:: DOCUMENT SEGMENT ::

An organisation in Kibera is proposing castration as one of the methods of punishing men who sexually abuse children as a means of discouraging the vice.
The Kibera Young Women's Network, jolted by the defilement cases recently reported in the slum, says it is currently preparing a petition to Parliament that will propose castration so that male sex pests do not harm any more children. Also, it is proposing abolishment of the right to bail for defilement suspects among other tough measures.
"Rape has been normalised in Kibera. When it is reported, the perpetrators bribe their way out," says Ms Editaa Achieng, the founder of the network. But the vice is not just rampant in Kibera. Cases of Kenyan children being sexually abused in homes and schools are rampant.
An average of 4,000 cases of sexual abuse occur yearly. Half of them involve children and are reported by the Nairobi Women's Gender Violence Recovery Centre alone. Most of them involve children between the ages of 11 and 17 and there are many other cases that go unreported.

:: Text and element pointing records ::
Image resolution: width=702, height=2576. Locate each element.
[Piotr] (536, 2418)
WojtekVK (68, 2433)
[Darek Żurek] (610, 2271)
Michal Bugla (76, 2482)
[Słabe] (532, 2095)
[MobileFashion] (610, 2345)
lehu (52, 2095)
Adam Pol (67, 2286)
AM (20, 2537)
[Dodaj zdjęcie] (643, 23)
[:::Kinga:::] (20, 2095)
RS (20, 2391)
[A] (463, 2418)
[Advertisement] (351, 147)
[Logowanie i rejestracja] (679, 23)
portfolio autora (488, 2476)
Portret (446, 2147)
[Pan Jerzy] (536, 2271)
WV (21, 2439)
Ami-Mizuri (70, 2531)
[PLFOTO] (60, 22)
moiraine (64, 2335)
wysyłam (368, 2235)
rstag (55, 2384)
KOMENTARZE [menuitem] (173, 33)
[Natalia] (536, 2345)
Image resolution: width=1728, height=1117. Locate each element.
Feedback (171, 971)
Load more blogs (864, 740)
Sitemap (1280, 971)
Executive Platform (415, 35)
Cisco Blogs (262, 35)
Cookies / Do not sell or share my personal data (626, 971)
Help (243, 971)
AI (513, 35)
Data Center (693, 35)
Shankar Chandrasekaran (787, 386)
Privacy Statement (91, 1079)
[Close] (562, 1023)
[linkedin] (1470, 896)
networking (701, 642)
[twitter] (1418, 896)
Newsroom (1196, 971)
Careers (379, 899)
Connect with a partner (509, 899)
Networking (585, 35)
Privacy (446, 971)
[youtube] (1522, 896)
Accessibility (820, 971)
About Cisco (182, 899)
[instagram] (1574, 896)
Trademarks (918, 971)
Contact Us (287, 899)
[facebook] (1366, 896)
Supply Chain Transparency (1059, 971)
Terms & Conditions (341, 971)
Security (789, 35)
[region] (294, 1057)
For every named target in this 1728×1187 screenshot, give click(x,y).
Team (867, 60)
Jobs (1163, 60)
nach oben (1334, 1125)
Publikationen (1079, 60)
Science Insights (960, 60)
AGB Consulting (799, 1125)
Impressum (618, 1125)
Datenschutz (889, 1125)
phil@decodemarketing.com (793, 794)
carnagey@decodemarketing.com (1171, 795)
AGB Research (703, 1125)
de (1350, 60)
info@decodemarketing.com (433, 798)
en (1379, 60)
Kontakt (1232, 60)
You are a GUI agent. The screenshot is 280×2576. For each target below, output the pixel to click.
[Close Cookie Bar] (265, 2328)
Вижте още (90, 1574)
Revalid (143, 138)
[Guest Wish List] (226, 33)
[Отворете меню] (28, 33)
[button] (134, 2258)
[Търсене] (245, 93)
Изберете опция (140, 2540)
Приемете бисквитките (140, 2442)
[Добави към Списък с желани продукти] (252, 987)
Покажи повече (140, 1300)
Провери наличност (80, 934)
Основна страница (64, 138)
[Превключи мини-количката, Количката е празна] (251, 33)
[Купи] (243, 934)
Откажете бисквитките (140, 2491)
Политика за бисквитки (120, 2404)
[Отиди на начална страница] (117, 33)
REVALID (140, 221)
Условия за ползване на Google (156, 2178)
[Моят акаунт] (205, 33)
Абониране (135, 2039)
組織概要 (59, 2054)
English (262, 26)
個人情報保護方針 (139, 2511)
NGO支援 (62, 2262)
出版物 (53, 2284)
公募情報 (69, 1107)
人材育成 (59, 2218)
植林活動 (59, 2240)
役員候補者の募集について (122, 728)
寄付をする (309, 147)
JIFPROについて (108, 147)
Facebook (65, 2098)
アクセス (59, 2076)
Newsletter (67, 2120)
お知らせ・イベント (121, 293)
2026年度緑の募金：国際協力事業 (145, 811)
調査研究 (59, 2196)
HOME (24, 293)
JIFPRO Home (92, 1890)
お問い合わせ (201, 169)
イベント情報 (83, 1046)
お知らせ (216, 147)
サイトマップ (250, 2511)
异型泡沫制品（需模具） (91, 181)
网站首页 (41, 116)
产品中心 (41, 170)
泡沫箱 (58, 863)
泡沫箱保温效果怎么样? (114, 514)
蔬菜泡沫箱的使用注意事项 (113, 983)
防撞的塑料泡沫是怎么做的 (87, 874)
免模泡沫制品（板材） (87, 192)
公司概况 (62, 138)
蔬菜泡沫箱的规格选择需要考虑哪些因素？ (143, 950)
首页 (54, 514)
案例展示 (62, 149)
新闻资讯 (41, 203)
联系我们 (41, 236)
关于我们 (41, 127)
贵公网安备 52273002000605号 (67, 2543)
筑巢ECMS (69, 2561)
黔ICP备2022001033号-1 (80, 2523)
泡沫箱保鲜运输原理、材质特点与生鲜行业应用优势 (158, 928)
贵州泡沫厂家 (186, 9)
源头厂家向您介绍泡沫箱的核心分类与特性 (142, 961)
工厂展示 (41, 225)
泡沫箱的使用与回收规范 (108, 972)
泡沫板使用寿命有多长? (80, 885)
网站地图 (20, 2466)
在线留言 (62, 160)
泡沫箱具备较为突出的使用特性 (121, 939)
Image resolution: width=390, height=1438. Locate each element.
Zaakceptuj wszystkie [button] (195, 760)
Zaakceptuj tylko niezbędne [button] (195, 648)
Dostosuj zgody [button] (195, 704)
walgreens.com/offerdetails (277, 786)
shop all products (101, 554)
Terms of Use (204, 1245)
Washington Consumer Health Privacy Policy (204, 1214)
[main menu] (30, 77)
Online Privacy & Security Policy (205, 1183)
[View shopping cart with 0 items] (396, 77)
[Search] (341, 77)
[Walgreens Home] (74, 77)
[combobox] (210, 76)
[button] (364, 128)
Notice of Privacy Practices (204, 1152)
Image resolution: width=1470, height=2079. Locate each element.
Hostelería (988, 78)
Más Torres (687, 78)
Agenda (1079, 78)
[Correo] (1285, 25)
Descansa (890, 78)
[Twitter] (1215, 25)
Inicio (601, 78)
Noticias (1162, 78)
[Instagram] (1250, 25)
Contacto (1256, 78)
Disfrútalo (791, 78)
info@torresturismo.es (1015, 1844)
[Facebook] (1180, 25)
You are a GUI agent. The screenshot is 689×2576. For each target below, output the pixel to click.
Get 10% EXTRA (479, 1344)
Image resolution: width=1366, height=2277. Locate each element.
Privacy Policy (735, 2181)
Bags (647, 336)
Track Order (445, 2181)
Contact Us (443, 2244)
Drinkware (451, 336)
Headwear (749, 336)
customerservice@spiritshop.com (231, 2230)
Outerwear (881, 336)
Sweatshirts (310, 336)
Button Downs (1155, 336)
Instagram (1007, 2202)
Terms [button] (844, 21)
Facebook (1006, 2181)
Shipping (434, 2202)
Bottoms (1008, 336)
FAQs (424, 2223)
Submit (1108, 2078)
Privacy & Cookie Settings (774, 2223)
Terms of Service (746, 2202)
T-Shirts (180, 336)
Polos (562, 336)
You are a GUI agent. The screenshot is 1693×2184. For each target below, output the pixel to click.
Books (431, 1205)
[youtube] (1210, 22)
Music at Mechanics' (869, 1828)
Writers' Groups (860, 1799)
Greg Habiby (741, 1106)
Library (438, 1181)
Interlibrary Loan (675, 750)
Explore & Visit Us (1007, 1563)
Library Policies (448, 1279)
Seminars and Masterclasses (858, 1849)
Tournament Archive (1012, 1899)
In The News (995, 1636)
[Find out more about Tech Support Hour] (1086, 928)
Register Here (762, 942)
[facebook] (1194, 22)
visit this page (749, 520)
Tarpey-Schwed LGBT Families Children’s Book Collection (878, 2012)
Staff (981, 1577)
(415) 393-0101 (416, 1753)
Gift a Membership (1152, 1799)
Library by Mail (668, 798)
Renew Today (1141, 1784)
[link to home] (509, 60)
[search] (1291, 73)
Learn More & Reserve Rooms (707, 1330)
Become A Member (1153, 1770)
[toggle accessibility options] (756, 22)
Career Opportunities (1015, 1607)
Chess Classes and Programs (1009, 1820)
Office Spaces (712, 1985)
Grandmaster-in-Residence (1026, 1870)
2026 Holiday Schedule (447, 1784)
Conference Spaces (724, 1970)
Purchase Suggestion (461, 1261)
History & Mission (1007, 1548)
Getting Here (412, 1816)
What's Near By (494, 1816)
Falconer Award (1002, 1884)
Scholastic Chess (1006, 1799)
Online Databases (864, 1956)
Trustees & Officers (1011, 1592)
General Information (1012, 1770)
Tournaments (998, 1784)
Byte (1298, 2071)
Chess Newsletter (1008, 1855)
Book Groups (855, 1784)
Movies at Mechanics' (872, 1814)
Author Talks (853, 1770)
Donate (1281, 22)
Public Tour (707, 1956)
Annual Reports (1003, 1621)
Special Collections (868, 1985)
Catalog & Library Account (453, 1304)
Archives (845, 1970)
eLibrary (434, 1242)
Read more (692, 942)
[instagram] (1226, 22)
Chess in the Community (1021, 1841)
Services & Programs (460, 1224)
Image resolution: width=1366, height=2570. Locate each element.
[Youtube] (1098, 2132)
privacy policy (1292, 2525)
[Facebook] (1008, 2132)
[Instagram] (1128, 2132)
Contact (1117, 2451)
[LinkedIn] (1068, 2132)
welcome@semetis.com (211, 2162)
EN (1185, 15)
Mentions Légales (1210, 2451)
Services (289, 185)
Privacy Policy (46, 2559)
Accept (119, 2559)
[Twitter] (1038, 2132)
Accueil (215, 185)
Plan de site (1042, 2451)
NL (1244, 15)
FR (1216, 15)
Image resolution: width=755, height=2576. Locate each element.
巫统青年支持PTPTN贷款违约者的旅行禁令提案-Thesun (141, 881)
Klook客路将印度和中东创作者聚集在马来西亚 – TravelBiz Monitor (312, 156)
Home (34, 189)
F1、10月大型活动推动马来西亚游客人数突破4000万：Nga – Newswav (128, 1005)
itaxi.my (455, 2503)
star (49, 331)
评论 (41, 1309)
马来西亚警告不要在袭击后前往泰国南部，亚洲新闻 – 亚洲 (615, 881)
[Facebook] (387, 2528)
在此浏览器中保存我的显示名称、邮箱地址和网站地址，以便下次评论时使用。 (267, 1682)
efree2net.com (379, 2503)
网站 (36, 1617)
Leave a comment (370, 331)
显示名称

:: PROBLEM SET ::
• A. After reading the article on the Kibera petition, summarize it in two sentences.
• B. Answer these questions using the article on the Kibera petition:
(i) Who founded the Kibera Young Women's Network?
(ii) Which right does the network propose abolishing for defilement suspects?
(iii) What is the average number of sexual abuse cases that occur yearly?
• C. Transcribe the part of the article on the Kibera petition that opens with the words containing "The Kibera Young" and closes with "other tough measures.".

:: RESPONSES TO THE TASKS ::
• A. The Kibera Young Women's Network, jolted by recent defilement cases in the slum, is preparing a petition to Parliament that proposes castration for men who sexually abuse children and the abolishment of bail for defilement suspects. An average of 4,000 cases of sexual abuse occur yearly, most involving children between 11 and 17, and many other cases go unreported.

• B.
(i) Ms Editaa Achieng
(ii) The right to bail
(iii) 4,000

• C.
The Kibera Young Women's Network, jolted by the defilement cases recently reported in the slum, says it is currently preparing a petition to Parliament that will propose castration so that male sex pests do not harm any more children. Also, it is proposing abolishment of the right to bail for defilement suspects among other tough measures.